START Extracted text

In use, an operator may insert at least a portion of shaft 18 into a body lumen of a subject. Distal tip 20 may be navigated to a procedure site in the body lumen. The operator may insert an accessory device (not shown) into port 40, and pass the accessory device through shaft 18 via the working channel to distal tip 20. The accessory device may exit the working channel at distal tip 20. The user may use elevator control lever 38 to raise elevator 26 and angle the accessory device toward a desired location (e.g., a papilla of the pancreatico-biliary tract). The user may use the accessory device to perform a medical procedure. Exemplary accessory devices may include snares, staplers, graspers, catheters, tomes, stents, clips, balloons, baskets, forceps, knives, electrodes, cholangioscopes, or needles.

As discussed above, although FIG. 1A depicts a side-viewing medical device 10 (a device having imaging device 22 and/or lighting source 24 facing substantially radially outward), it will be appreciated that medical device 10 may alternatively be a forward-viewing device (a device having imaging device 22 and/or lighting source 24 facing substantially distally). In aspects, medical device 10 may include both a side-viewing imaging device 22 and/or lighting source 24 and a forward-facing imaging device 22 and/or lighting source 24.

FIGS. 2A-2F depict features of an elevator 100, which may have any of the features of elevator 26 and may be used in conjunction with medical device 10. FIG. 2A shows a perspective view of elevator 100. FIG. 2B shows a plan view of a front of elevator 100. FIG. 2C shows a distal end of elevator 100. FIG. 2D shows a plan view of a back of elevator 100. FIG. 2E shows a perspective view of elevator 100 interacting with an accessory device 180. FIG. 2F shows a cross-sectional view of a portion of elevator 100 interacting with accessory device 180.

END Extracted text

Please transcribe the medical device passage above in full, keeping every word and mark unchanged.

START Excerpted data

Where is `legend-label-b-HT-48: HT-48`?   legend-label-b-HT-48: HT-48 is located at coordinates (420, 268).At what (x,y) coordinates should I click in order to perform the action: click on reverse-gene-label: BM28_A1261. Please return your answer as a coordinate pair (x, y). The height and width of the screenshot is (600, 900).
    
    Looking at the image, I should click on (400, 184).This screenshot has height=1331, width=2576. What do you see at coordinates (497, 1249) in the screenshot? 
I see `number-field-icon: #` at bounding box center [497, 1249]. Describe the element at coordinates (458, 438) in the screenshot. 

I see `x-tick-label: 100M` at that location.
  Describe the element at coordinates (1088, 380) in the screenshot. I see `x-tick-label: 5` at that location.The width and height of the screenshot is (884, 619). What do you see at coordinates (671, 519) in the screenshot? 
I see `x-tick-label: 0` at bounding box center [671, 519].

END Excerpted data

Task output —
In use, an operator may insert at least a portion of shaft 18 into a body lumen of a subject. Distal tip 20 may be navigated to a procedure site in the body lumen. The operator may insert an accessory device (not shown) into port 40, and pass the accessory device through shaft 18 via the working channel to distal tip 20. The accessory device may exit the working channel at distal tip 20. The user may use elevator control lever 38 to raise elevator 26 and angle the accessory device toward a desired location (e.g., a papilla of the pancreatico-biliary tract). The user may use the accessory device to perform a medical procedure. Exemplary accessory devices may include snares, staplers, graspers, catheters, tomes, stents, clips, balloons, baskets, forceps, knives, electrodes, cholangioscopes, or needles.

As discussed above, although FIG. 1A depicts a side-viewing medical device 10 (a device having imaging device 22 and/or lighting source 24 facing substantially radially outward), it will be appreciated that medical device 10 may alternatively be a forward-viewing device (a device having imaging device 22 and/or lighting source 24 facing substantially distally). In aspects, medical device 10 may include both a side-viewing imaging device 22 and/or lighting source 24 and a forward-facing imaging device 22 and/or lighting source 24.

FIGS. 2A-2F depict features of an elevator 100, which may have any of the features of elevator 26 and may be used in conjunction with medical device 10. FIG. 2A shows a perspective view of elevator 100. FIG. 2B shows a plan view of a front of elevator 100. FIG. 2C shows a distal end of elevator 100. FIG. 2D shows a plan view of a back of elevator 100. FIG. 2E shows a perspective view of elevator 100 interacting with an accessory device 180. FIG. 2F shows a cross-sectional view of a portion of elevator 100 interacting with accessory device 180.